Silently creeping out of the mysterious dungeons where they lurk, the death/doom metal band Dragged into Sunlight is back after half a decade with a new release. Known for their dark, twisted experience that was their 2009 debut Hatred for Mankind, Dragged into Sunlight is a name that has been echoed in the underground hall of fame, yet had not released any recent music for half a decade. I think part of the appeal of this band is their “on our own terms” persona, an image heightened by recent accusations they’ve levied against their former label. Without even an interest in revealing the identities of the members or the location of origin, the band writes and releases whatever odd album it wants, be it a first-class doom metal album, an odd 2015 collaboration with fellow band Gnaw Their Tongues, or in this case… a single 28 minute track.
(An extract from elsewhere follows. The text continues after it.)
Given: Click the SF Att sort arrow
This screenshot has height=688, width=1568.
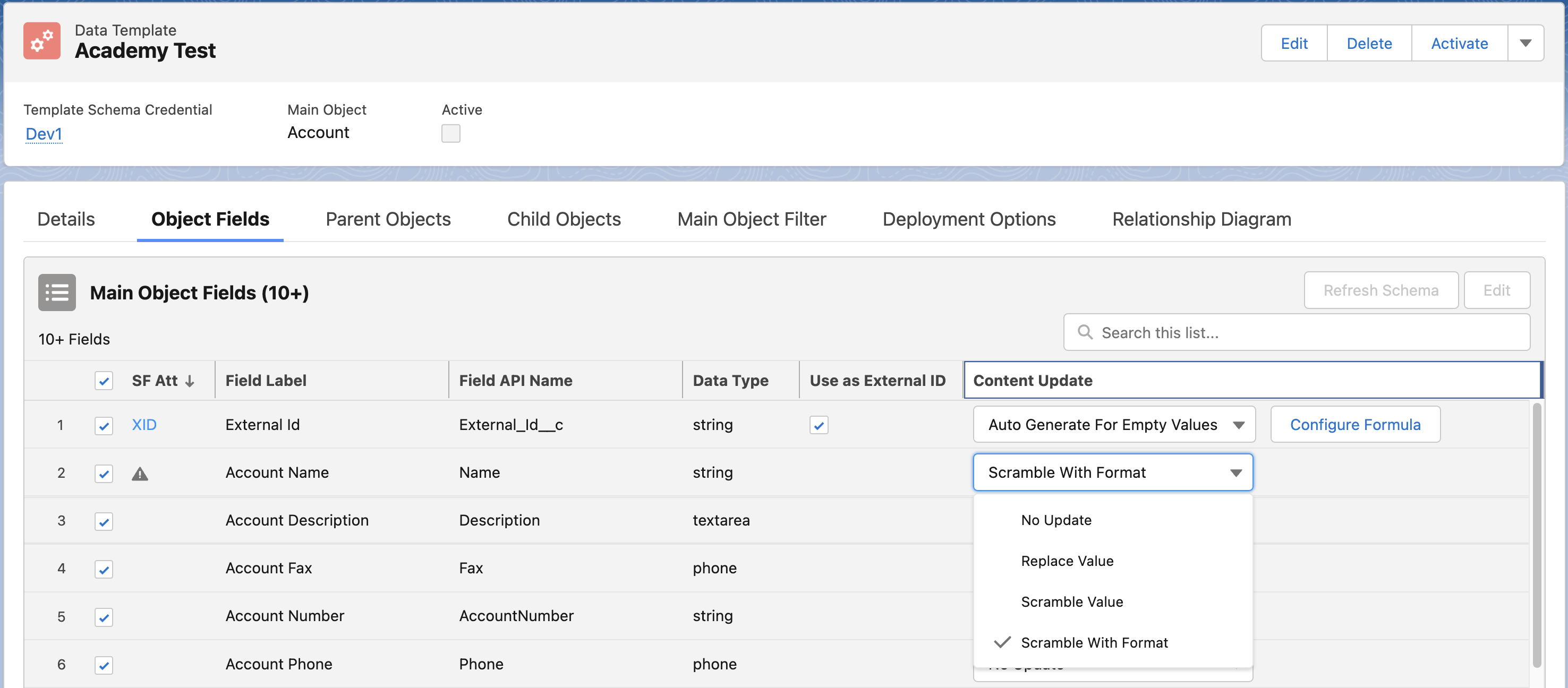Looking at the screenshot, I should 190,381.
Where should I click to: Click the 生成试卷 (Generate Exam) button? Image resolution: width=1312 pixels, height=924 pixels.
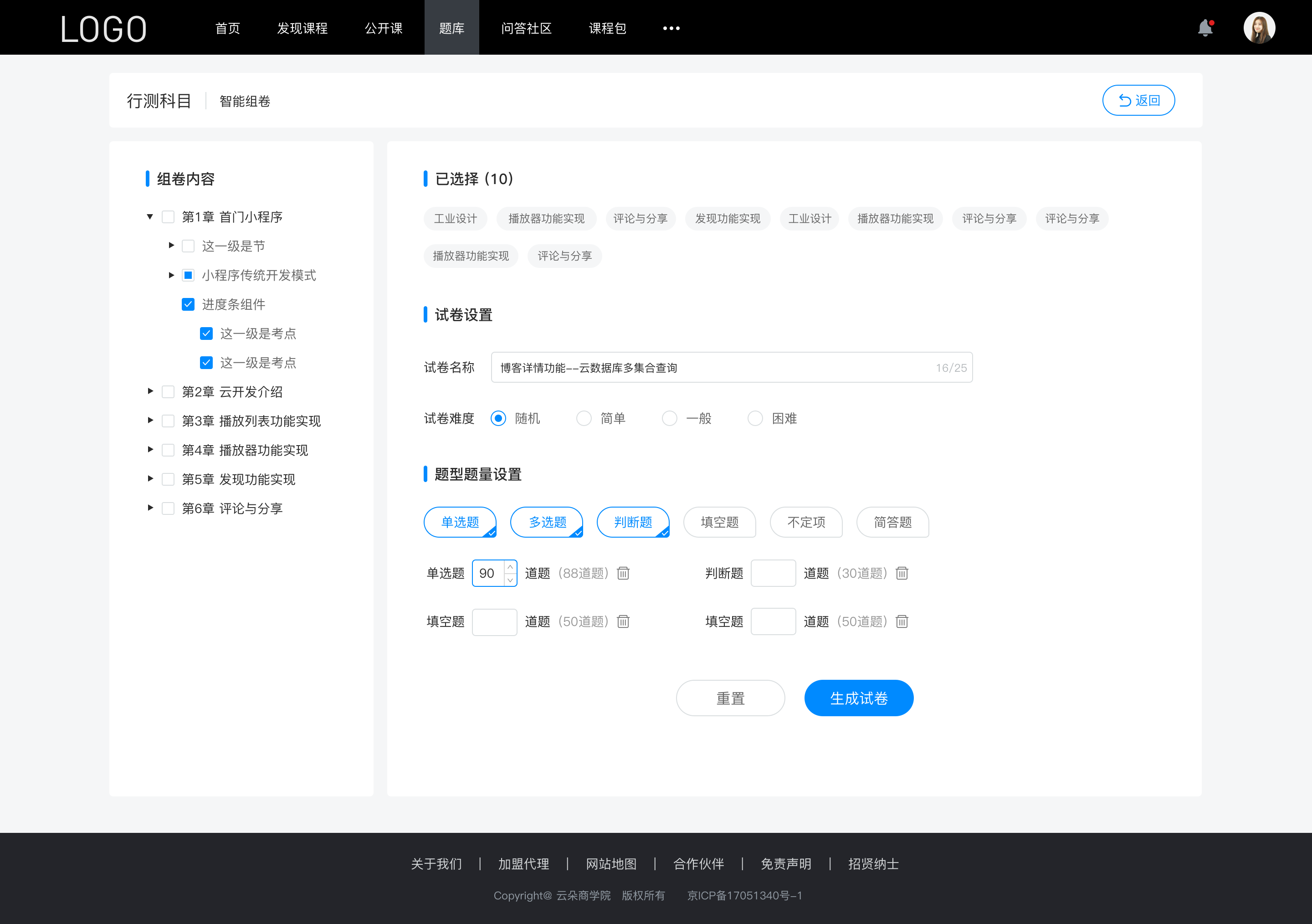[x=858, y=698]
Terminal Aggressor II is technically a single, but due to its enormous length I like to refer to it as an EP. Many readers or listeners would naturally question why a single track would extend to this length, so I’ll answer that first. As it turns out, the answer lies in the pacing. The track very slowly builds up to a climax over such a long period that the true “song” begins halfway through. The first half of the track could probably qualify as some ambient noise track. Even the first three minutes are little more than static! But despite how unappealing that may sound, it’s actually quite sensible because it plays to Dragged into Sunlight’s strengths. This band has proven in the past that they can create a morbose, uncomfortable atmosphere with their music, but they need time to build it up and set the scene. 
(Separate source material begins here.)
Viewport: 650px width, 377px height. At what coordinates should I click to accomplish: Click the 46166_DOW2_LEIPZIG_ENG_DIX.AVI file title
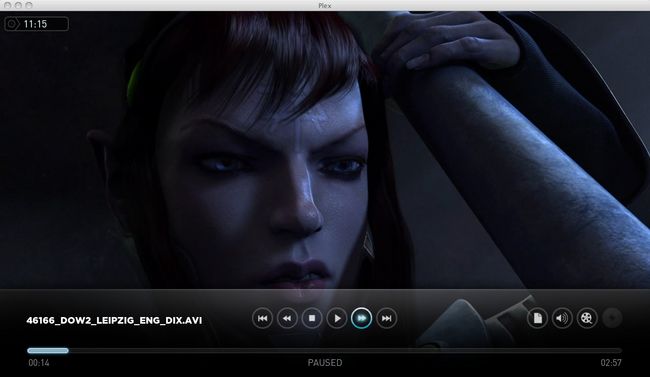(114, 321)
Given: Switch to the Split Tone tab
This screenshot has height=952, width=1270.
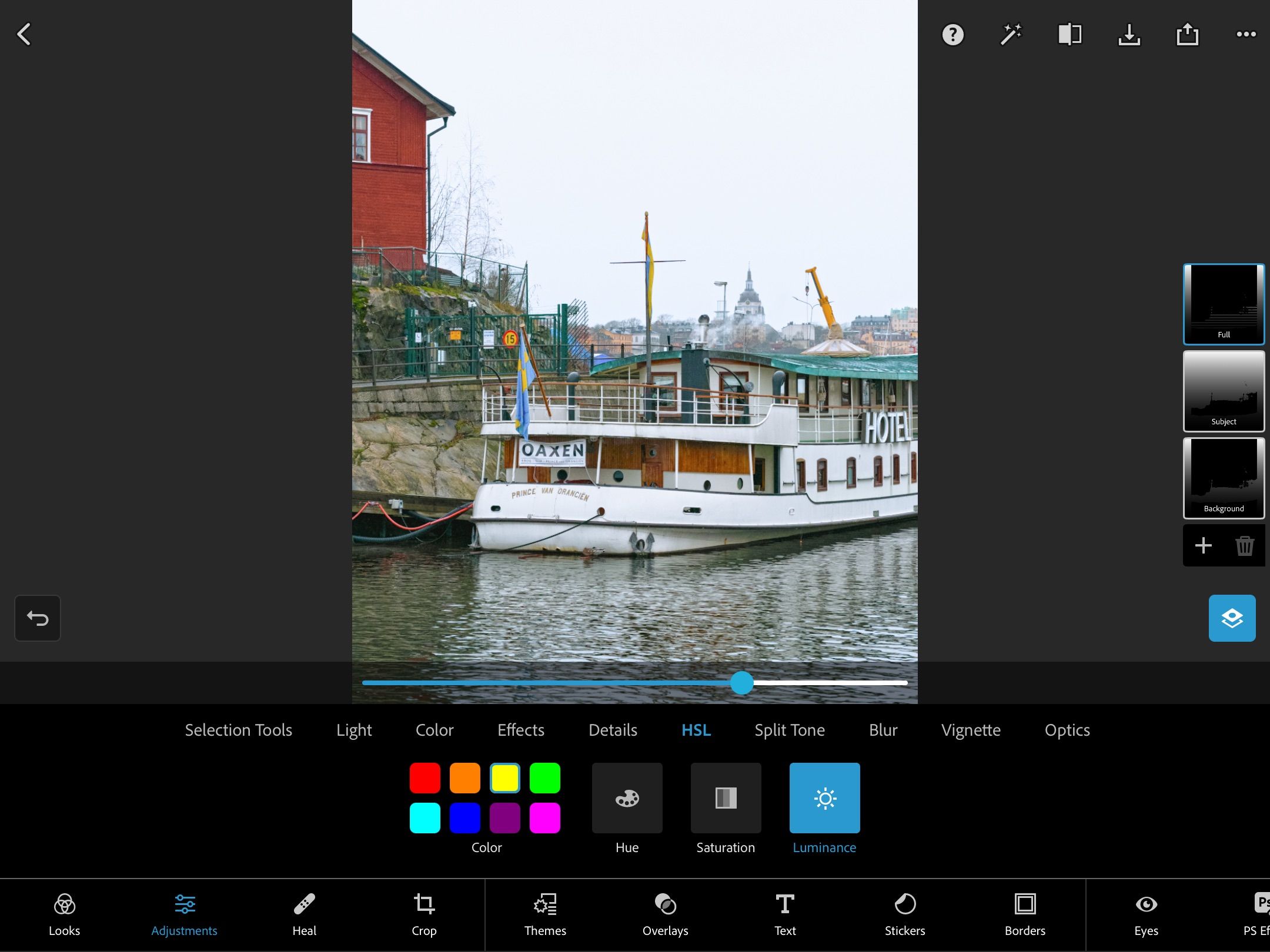Looking at the screenshot, I should [790, 730].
And it works very well, because by the time the metal kicks in, the mood is set up and the listener already has an image of the setting in their head, and the music can take advantage of that. I previously mentioned that they were a death/doom metal band, but the genre of this music isn’t as clear-cut as I’m making it out to be. I’ve already hinted that the first half of this track is more dark ambient than metal, but what about the second half? You can expect a lot of extreme influences here. It has the extremity and heaviness of death metal, despite not nearly matching the conventional speed of the genre. It instead shares the same speed as slower, doom-like or sludge-like bands such as Eyehategod. I’m not saying they’re comparable to Dragged into Sunlight on an atmospheric level, but the pace these bands perform at is quite similar.


There are smaller examples of various other influences, like the occasional guttural vocals that sound like they were taken from Whitechapel, or the depressive, nihilistic sound that grim bands such as Xasthur or Leviathan would abuse. And boy, is it nihilistic! Definitely a difficult listen for the average person, and even for a seasoned metalhead, this may be one of the more extreme releases that will come out this year. And it keeps building on to itself as it progresses. More and more does the rhythm of the song change, and with it follow the background noises and the little bells and whistles: fuzzy static, quote sampling, extended guitar notes that turn into piercing sounds… this is all thanks to the mixing, which gives each instrument and sound some time and space to be heard, but not compromising the brutality of the track itself.


Overall, it’s a great experience, and it pays off well if one has the patience to listen through the whole thing. I daresay it’s even the best metal release from January. I think that if any metalhead reading this can take darker music, or if there are any dark ambient fans that don’t mind metal, this should be one to check out. Hopefully it doesn’t take another half-decade to hear from this band again.